Halpern et al. (1998) and Espinosa and Kamm (1999) developed a model for surfactant and liquid transport through the airways that included the increase in area due to airway branching which have been previously described in the context of liquid plug propagation. Zhang et al. (2003) used a similar model to study the transport of a therapeutic substance such as a drug or a gene vector. Halpern et al. (2004) extended the model of Halpern et al. (1998) by incorporating the effects of breathing, and showed that surfactant transport towards the alveolar end could be enhanced by using larger tidal volumes and breathing cycle periods. However, care must be taken in using larger tidal volumes to avoid potential ventilator induced injury (Dreyfuss and Saumon, 1998; Tremblay and Slutsky, 1998; Tremblay et al., 1998)

WHAT THIS EXERCISE ASKS:
a – From the passage on airway surfactant transport models, output the part that opens with the words "Halpern et al. (1998) and" and closes with "et al., 1998)", copied word for word.
b – Continue the passage on airway surfactant transport models, starting right after its last sentence.

Stored data:
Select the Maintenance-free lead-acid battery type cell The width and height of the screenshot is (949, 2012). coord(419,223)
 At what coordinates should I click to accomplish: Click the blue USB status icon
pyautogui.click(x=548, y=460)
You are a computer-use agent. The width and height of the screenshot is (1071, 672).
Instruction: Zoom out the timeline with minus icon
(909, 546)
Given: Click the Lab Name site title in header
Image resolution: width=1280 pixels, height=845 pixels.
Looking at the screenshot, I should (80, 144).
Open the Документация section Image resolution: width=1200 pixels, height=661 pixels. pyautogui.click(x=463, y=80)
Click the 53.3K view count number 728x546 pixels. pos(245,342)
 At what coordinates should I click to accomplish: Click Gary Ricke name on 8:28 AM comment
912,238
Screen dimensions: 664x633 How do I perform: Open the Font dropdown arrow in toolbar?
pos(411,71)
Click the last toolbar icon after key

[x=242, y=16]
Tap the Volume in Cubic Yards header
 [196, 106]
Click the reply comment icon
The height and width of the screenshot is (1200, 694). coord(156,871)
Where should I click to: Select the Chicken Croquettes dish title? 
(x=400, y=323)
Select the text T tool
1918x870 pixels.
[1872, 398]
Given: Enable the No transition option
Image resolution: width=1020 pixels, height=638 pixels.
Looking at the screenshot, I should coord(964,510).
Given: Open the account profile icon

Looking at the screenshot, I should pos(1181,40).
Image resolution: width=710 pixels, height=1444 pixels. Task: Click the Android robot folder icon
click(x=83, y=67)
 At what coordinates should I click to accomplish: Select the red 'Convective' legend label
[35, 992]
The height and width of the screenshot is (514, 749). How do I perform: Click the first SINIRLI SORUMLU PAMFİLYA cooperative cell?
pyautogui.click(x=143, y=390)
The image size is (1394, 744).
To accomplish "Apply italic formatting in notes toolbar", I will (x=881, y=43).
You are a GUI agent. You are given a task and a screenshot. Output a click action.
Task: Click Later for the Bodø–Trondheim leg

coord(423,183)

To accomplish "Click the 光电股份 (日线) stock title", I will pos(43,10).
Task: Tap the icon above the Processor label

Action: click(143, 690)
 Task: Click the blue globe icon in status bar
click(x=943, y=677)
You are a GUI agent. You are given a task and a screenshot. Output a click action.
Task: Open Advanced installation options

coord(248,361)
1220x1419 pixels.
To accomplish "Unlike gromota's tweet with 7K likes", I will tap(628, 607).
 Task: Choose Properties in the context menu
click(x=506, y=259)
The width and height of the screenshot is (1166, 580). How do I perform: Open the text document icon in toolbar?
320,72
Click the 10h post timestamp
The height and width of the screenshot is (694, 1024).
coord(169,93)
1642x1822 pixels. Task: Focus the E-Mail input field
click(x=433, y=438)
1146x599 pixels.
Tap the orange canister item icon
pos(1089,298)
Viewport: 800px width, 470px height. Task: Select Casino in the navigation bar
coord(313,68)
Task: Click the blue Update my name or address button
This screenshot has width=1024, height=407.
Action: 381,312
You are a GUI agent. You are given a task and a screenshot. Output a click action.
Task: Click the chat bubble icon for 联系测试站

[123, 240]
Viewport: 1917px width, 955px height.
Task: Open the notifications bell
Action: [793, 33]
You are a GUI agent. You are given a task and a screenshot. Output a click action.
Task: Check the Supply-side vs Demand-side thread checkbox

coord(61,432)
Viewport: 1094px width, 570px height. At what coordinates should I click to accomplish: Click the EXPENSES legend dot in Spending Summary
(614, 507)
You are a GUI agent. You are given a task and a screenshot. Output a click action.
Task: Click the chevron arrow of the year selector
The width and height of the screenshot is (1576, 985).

RESULTS OF THE TASKS:
a –
Halpern et al. (1998) and Espinosa and Kamm (1999) developed a model for surfactant and liquid transport through the airways that included the increase in area due to airway branching which have been previously described in the context of liquid plug propagation. Zhang et al. (2003) used a similar model to study the transport of a therapeutic substance such as a drug or a gene vector. Halpern et al. (2004) extended the model of Halpern et al. (1998) by incorporating the effects of breathing, and showed that surfactant transport towards the alveolar end could be enhanced by using larger tidal volumes and breathing cycle periods. However, care must be taken in using larger tidal volumes to avoid potential ventilator induced injury (Dreyfuss and Saumon, 1998; Tremblay and Slutsky, 1998; Tremblay et al., 1998)

b –
The non-Newtonian characteristics of the lung’s liquid lining have been considered by Craster and Matar (2000) and Zhang et al. (2002). In Craster and Matar (2000), two cases were analyzed: a single layer modeled as a Herschel-Bulkley fluid with shear-thinning and yield stress characteristics; and a bilayer consisting of a Newtonian periciliary liquid layer and a Herschel-Bulkley fluid modeling a mucus layer. Zhang et al. (2002) have considered the effect of weak viscoelasticity on surfactant spreading by using the Oldroyd-B constitutive equation to model the viscoelastic liquid layer. In both models, the spreading rate of surfactant could be smaller than the corresponding Newtonian case. In some cases, the surface-tension gradients could not overwhelm the yield stress and the transport is very slow and due solely to surface diffusion.

The two-dimensional spreading of a surfactant laden drop over a liquid layer has been recently investigated by Jensen and Naire (2006). They showed that initial conditions can have a significant impact on spreading rates since they have an impact on the dynamics in the very thin film just ahead of the drop’s contact line. Also, the severe thinning that can happen in the neighborhood of the contact line due to a large initial surfactant gradient could prevent the transport of a passive solute ahead of the droplet.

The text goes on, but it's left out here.